Carlsbad City Attorney Celia A. Brewer has announced her plan to retire, following a 29-year career in public service, the last nine and a half at the City of Carlsbad. Brewer informed the City Council of her accelerated retirement plans this week, following a 2019 diagnosis of Parkinson’s Disease.
“I am passionate about public service and have loved every one of my public agency jobs, with the City of Carlsbad being the capstone of my career. I feel fortunate to have had the opportunity to work on so many projects that directly benefit the community,” said Brewer. “But the time has come for me to focus on my own well-being, joining the thousands of other people with Parkinson’s who lead active, healthy lives every day.”
City of Carlsbad Mayor Matt Hall said, “Celia’s contributions to the City of Carlsbad go far beyond her legal work. She has a unique talent in bringing disparate sides together to find common ground for the common good. Her accomplishments here and throughout the region have been transformative and will be enjoyed by residents for generations to come.”
During her tenure as Carlsbad City Attorney, Brewer was a key member of the team that negotiated a historic agreement with NRG Energy and SDG&E to remove the aging power plant from Carlsbad’s coast. Today, the above ground demolition is nearly complete. The site will eventually be redeveloped, and provisions in the agreement call for significant collaboration with the community on its future use.
In Carlsbad, Brewer also led a team that developed a creative solution combining a lawsuit settlement, an interested developer and several environmental groups. This agreement resulted in completion of the long-awaited Poinsettia Lane connection and the repurposing of an abandoned reservoir site into Buena Vista Reservoir Park, which opened late last year – both paid for by a developer.
“Celia is an excellent attorney, but more than that, she is truly a strategic partner,” said City Manager Scott Chadwick. “Where others see conflict, she sees opportunities for creative solutions. It’s a real gift and just one of many reasons why she will be missed, not just by me but our entire city organization.”
Brewer began her public service career in Solana Beach, first as deputy city attorney and eventually as city attorney, where she helped resolve issues related to moving the railroad tracks below street level, a project that improved safety and helped revitalize this small coastal city. In addition to working directly for public agencies, Brewer has worked in private practice representing municipalities, special districts and nonprofit organizations.
In 2007, Brewer joined the San Diego County Water Authority as Assistant General Counsel. In this role she developed model conservation ordinances that today serve as the foundation for water district conservation programs throughout San Diego County. She also worked on resolving disputes related to the construction of the All American and Coachella canal lining projects.
Brewer’s penchant for successfully negotiating complex land use and environmental agreements led her in 2010 to the San Diego Unified Port District. As Assistant Port Attorney and Interim Port Attorney, she helped resolve community concerns about the North Embarcadero Visionary Plan, ultimately securing Coastal Commission approval for the 30-year plan to transform what has been called San Diego’s “front porch.”

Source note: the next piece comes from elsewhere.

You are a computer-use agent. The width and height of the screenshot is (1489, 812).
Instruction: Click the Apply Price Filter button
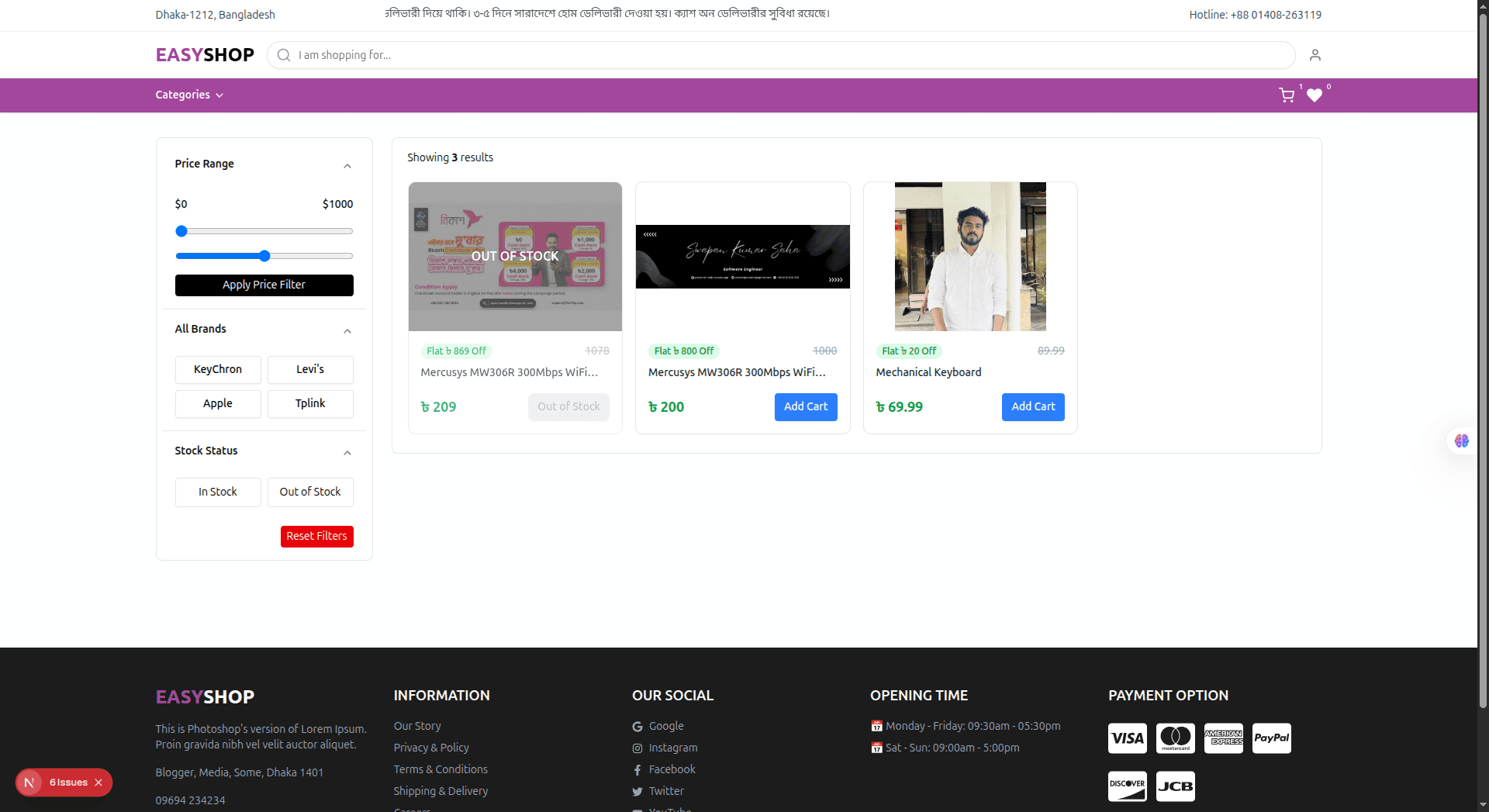click(264, 285)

Her time at the port also involved the demolition of an old power plant. In this case, Brewer helped develop a strategy that expedited the above ground demotion of the South Bay Power Plant, something community members wanted for years. Just a month after Brewer left the port for Carlsbad, more than 1,000 people gathered in the early morning hours to watch the plant’s implosion.
Active in her profession, Brewer has served as the president of the California League of Cities City Attorneys Department, and she has been president of the City Attorneys Association of San Diego County twice.
Brewer earned her Juris Doctorate degree from the University of San Diego School of Law and a bachelor’s degree in urban studies and planning from UCSD. In 2018 UCSD featured Brewer in its on-campus banner program highlighting alumni who have made a difference in the world.
In addition to her work as a public lawyer, Brewer is the proud mother of three children, the youngest of whom is graduating from college this spring.
To help ensure a smooth transition of her role, Brewer will remain with the city through July 2022. The City Attorney is one of two positions appointed by the City Council, which will decide in the coming weeks how to fill the position.